By 1814 Rossini’s superstar status was sufficient for him to be offered a contract that would change both the direction of his own career and the future course of Italian opera. It came from Europe’s most lavishly financed opera house, the Teatro San Carlos in Naples, which already had a superb roster of singers who ensured that Rossini would now face the challenge of writing many more serious operas than had hitherto been the case.

Though there is no partnership in Rossini’s career to match Mozart’s with his librettist Da Ponte or Verdi’s with Boito, it is clear that he took a far closer interest in the texts he set than was once assumed. In Naples Rossini commissioned librettos based on the Bible and Shakespeare, Racine, and the not-yet-fashionable Walter Scott. Certainly it is difficult to believe that Rossini’s dramatically pertinent treatment of the final scenes of Shakespeare’s Othello (Naples, 1816) was conceived and shaped by anyone other than Rossini himself.

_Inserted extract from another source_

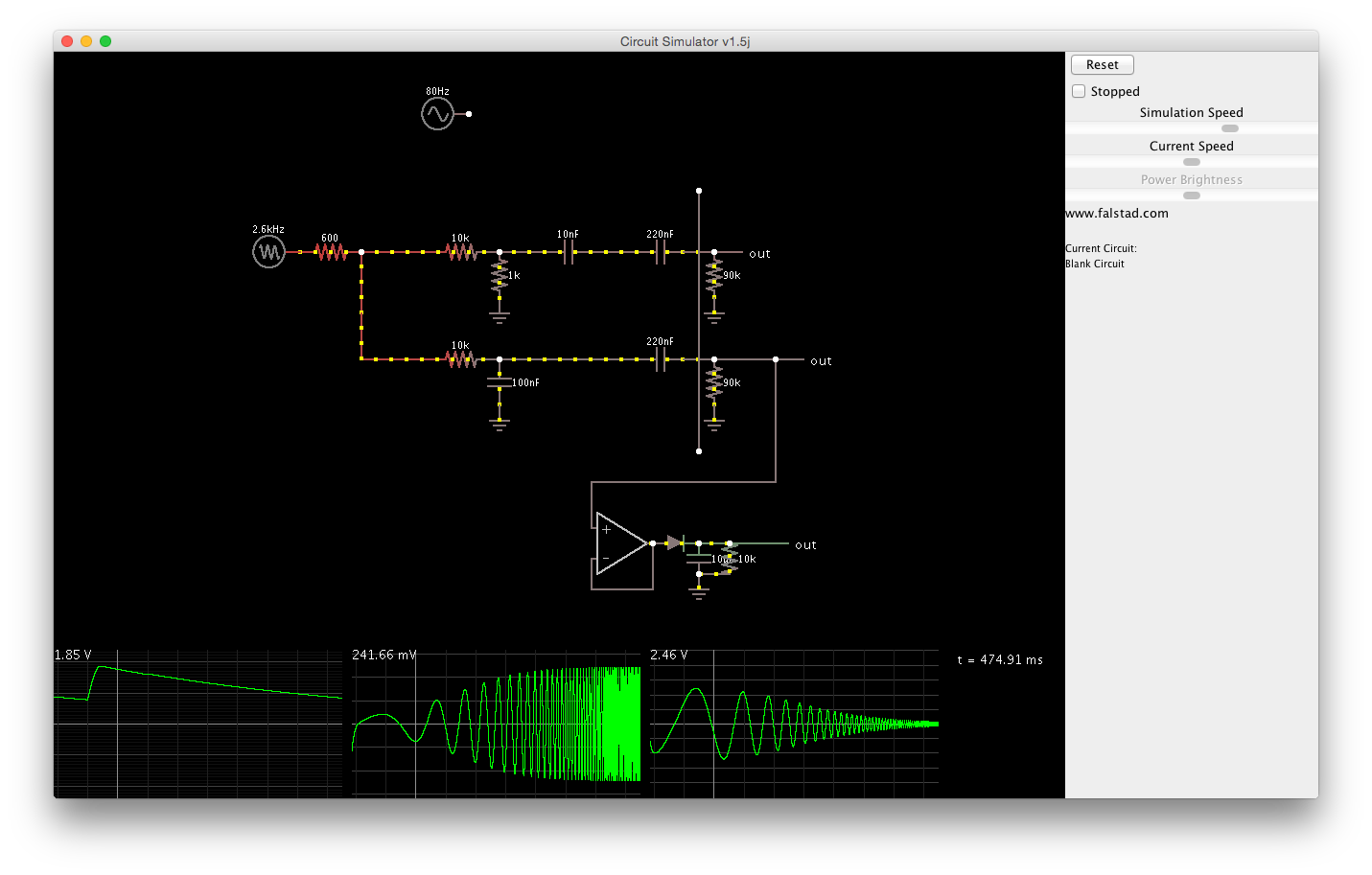Select the diode after the op-amp
Viewport: 1372px width, 875px height.
[675, 543]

By the early 1820s, Rossini had acquired an international reputation. Drawn to Paris, Rossini would provide the French with a sophisticated royal entertainment – Il viaggio a Reims (1825) – as well as adaptations of two Neapolitan operas and two new works, Le Comte Ory and Guillaume Tell. But he was also increasingly the éminence grise of Franco-Italian operatic life, advancing the careers of young singers and taking under his wing a new generation of composers: Meyerbeer, Donizetti, and the reclusive Bellini.

In September 1829, shortly after the premiere of Guillaume Tell, Rossini returned to Bologna and the following spring was in correspondence with the French government about a possible new opera based on Goethe’s Faust. But in the summer of 1830 the government fell. Charles X fled into exile and was replaced by the ‘citizen-king’, Louis-Philippe. Committed to policies based on ‘fairness’ and ‘accountability’, the new government slashed investment in the civil list – cancelling Rossini’s contract with the Opéra and his life annuity. After six years of lobbying and litigation, the annuity was restored; but by this time Rossini the opera composer was firmly in retirement.

Whether Rossini’s debilitating illnesses in the 1840s and 1850s were attributable to exhaustion and stress is difficult to say. (Chronic bladder trouble can almost certainly be traced back to a bout of gonorrhoea, but the manic-depressive cycles are less easy to quantify.) They do, however, give the lie to the idea that Rossini’s long retirement from operatic composition was the irresponsible whim of a sybarite.

In 1857 the clouds lifted and he returned to composition, encouraged by the remarkable Olympe Pélissier, who became his second wife after Colbran’s death in 1845. Numerous young singers were taken under his wing, among them the young Adelina Patti, and the Marchisio sisters, for whom a new production of Semiramide was mounted at the Paris Opéra in 1860. In the voices of the Marchisio sisters he seems to have found echoes of past beauties.

Important works from the earlier Paris years such as the Stabat mater and Les soirées musicales, were now complemented by the numerous vocal and piano pieces that made up the Péchés de vieillesse (Paris, 1857-68) and by the Petite messe solennelle. Superbly crafted, with an art that glances back to Palestrina and forward to Poulenc, this is a work whose revealing mix of serenity and anxiety comes as close as any to characterising the enigma that is Rossini.